:: PAGE EXCERPT ::
--*--

Prospectuses

Rights and obligations pertaining to offering of securities to the public and admitting securities to trading on a regulated market in the Republic of Croatia, including the obligation to publish a prospectus and exemptions related thereto, are regulated by the Capital Market Act.

Except in the cases specifically provided for in the Capital Market Act, a prospectus is to be published:

  • when offering securities to the public in the territory of the Republic of Croatia
  • when admitting securities to trading on a regulated market in the Republic of Croatia.

Regulation (EU) 2017/1129 of the European Parliament and of the Council of 14 June 2017 on the prospectus to be published when securities are offered to the public or admitted to trading on a regulated market, and repealing Directive 2003/71/EC (Text with EEA relevance) ('New Prospectus Regulation) – enters into force on 20 June 2017.

--*--

:: EXERCISE BRIEF ::
From the prospectus text, copy out everything from "Prospectuses" down to "Capital Market Act.".

--*--

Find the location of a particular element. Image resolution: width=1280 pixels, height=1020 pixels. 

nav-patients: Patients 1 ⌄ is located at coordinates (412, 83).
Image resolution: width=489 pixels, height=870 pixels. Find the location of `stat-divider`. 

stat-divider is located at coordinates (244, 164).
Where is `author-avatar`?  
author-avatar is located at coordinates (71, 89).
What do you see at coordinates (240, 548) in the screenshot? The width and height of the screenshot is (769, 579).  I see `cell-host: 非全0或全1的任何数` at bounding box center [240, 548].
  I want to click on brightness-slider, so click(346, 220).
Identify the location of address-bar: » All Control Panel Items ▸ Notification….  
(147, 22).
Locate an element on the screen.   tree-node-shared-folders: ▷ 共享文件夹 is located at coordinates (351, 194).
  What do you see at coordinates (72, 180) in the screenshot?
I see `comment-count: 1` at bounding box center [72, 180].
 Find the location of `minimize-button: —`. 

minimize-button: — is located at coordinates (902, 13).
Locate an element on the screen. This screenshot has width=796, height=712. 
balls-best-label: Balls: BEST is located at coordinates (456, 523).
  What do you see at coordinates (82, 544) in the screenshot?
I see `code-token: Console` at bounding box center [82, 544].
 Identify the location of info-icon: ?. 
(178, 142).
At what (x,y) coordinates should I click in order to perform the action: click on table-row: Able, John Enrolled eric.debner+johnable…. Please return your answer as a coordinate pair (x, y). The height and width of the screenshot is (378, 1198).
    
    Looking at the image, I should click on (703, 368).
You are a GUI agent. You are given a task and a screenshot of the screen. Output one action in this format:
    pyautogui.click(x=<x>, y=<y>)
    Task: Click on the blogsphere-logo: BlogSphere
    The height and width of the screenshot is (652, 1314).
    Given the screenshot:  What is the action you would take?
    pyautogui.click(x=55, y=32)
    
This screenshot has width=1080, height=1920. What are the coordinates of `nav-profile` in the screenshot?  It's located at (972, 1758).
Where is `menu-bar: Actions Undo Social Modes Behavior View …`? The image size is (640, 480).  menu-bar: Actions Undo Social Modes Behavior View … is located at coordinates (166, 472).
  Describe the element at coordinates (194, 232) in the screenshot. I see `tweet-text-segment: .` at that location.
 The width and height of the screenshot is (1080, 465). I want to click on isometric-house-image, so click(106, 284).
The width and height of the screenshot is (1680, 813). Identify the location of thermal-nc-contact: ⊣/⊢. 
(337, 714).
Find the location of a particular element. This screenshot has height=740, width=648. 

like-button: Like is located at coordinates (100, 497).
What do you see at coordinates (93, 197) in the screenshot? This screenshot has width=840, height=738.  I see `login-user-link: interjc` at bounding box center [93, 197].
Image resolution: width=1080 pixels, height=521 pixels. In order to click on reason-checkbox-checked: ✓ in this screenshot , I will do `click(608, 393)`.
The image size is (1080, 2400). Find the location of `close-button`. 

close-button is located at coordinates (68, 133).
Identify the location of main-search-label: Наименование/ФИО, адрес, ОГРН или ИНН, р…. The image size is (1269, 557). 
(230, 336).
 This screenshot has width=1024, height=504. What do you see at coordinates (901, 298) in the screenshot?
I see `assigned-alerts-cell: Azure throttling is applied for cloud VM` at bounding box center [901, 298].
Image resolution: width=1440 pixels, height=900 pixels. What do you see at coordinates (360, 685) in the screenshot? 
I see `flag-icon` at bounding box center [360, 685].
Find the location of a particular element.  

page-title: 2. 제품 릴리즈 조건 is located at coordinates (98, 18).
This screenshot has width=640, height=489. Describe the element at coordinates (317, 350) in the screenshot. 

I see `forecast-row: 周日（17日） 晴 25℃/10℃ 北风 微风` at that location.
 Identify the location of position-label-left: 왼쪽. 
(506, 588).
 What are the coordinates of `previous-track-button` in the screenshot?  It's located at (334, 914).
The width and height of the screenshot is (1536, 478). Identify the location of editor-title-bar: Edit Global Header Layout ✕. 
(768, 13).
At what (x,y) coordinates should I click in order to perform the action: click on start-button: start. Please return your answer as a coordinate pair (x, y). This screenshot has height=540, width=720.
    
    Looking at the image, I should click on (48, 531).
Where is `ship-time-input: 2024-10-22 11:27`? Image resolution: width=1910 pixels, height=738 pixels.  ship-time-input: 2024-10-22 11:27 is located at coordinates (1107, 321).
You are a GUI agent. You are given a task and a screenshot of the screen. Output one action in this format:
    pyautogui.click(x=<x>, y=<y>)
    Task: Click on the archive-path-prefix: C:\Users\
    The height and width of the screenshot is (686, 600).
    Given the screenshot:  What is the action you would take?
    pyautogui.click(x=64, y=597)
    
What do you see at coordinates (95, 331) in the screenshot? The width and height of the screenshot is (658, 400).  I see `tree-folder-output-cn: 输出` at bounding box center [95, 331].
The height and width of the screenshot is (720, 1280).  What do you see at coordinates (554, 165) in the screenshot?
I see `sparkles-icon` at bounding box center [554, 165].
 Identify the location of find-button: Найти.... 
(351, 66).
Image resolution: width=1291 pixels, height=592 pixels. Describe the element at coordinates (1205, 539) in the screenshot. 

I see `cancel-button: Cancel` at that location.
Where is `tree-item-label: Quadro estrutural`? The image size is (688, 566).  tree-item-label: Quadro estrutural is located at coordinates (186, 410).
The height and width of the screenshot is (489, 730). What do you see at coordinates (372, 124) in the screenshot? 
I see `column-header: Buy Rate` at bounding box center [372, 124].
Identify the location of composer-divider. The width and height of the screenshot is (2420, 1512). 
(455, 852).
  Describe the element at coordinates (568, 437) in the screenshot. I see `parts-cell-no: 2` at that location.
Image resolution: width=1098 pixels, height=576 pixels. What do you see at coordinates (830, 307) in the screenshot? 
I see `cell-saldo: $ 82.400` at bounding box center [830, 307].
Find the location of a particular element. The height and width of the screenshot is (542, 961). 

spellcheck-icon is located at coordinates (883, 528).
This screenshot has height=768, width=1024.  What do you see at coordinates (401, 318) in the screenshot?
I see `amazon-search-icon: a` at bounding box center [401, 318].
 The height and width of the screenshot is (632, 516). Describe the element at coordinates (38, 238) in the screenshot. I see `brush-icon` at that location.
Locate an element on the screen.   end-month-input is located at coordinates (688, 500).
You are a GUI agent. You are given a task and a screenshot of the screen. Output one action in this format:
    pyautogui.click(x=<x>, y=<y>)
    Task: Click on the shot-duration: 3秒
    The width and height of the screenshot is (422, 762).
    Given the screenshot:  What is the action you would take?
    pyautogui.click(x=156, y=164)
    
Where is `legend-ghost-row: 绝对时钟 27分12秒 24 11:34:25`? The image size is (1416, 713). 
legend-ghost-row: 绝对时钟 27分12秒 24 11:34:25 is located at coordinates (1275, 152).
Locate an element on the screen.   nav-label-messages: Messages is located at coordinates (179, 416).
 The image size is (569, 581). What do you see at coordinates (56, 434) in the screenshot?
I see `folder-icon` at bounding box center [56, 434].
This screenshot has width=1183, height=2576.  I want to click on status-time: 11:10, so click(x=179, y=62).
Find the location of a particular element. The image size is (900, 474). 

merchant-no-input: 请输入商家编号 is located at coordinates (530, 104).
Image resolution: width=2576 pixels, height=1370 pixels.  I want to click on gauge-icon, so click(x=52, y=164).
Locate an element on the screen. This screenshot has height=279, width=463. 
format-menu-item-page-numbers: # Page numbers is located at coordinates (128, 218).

--*--

:: FINAL ANSWER ::
Prospectuses

Rights and obligations pertaining to offering of securities to the public and admitting securities to trading on a regulated market in the Republic of Croatia, including the obligation to publish a prospectus and exemptions related thereto, are regulated by the Capital Market Act.